## DATA LINES
begin

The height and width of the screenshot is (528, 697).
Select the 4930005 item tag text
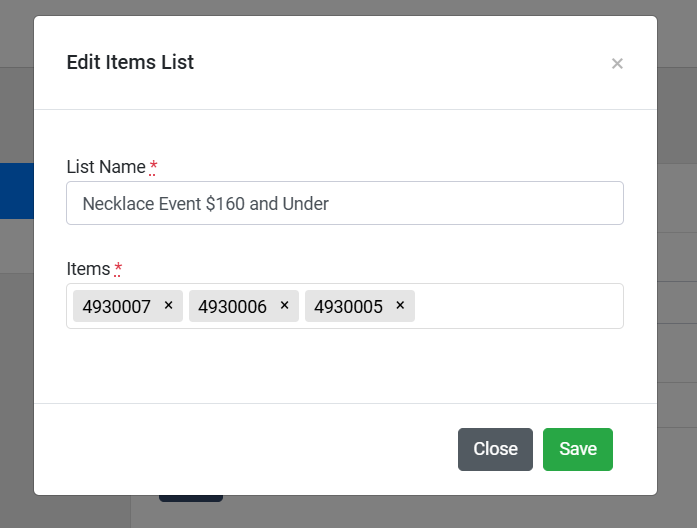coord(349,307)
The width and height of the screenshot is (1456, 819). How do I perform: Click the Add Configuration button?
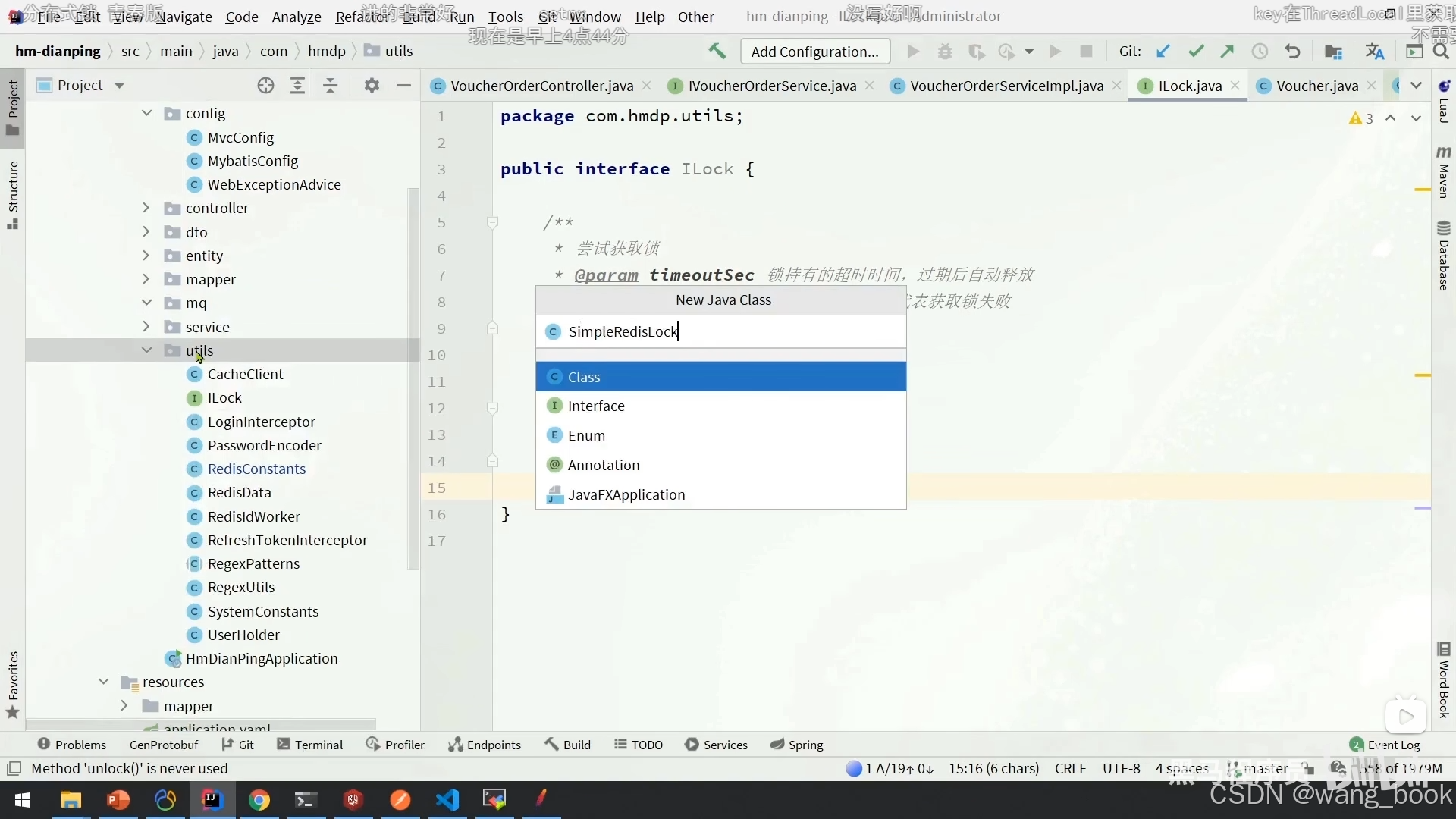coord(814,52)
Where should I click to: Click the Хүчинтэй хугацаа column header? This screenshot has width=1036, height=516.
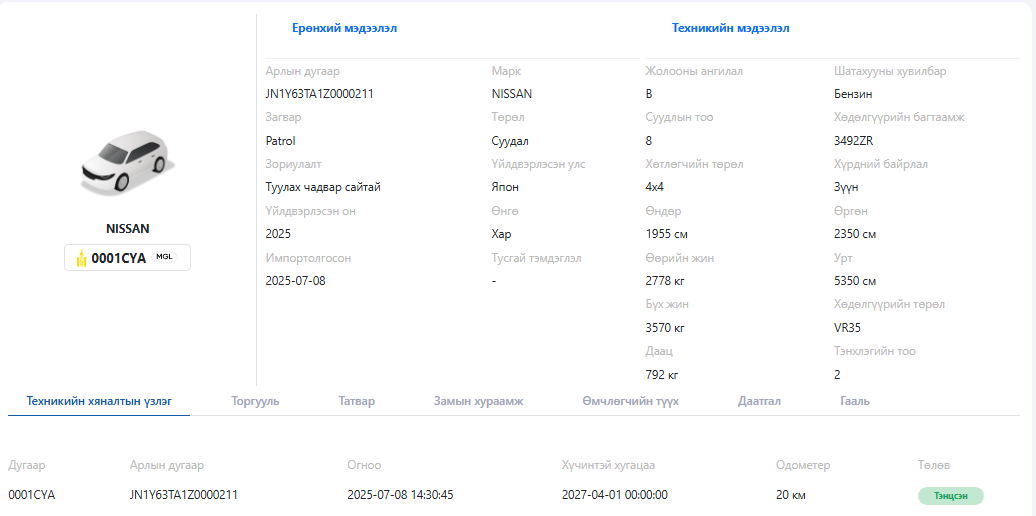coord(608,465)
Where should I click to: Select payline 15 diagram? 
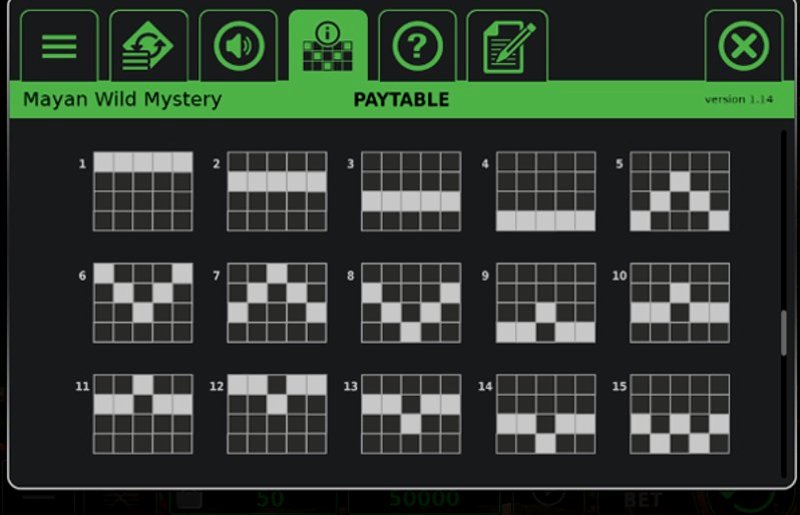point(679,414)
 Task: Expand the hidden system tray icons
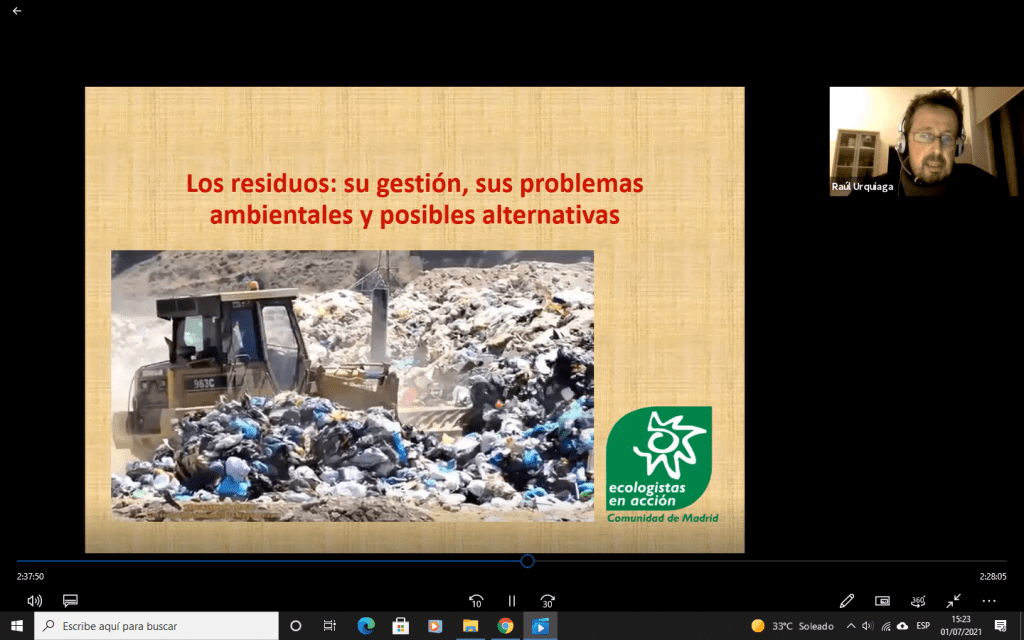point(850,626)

end
begin

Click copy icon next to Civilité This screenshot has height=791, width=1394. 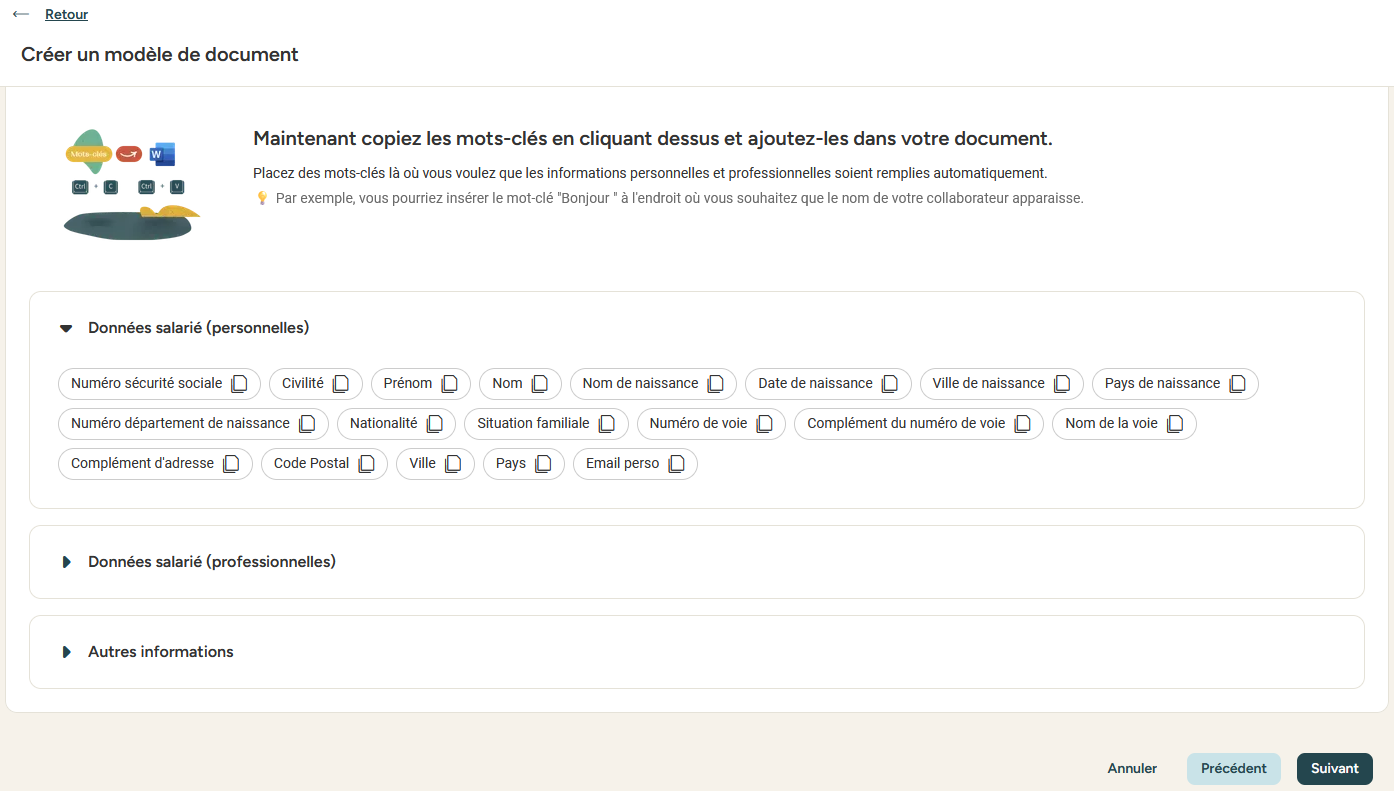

end

## WRITTEN TASK
Can you put everything from the line that contains "Where should I click to: Select" down to the line that contains "point(850,626)" into a Markdown table with a Row column for the row number and a Line column for each line? Skip any blank lines and leave the pictures out.

## THE ANSWER
| Row | Line |
|---|---|
| 1 | Where should I click to: Select payline 15 diagram?  |
| 2 | point(679,414) |
| 3 |  Task: Expand the hidden system tray icons |
| 4 | point(850,626) |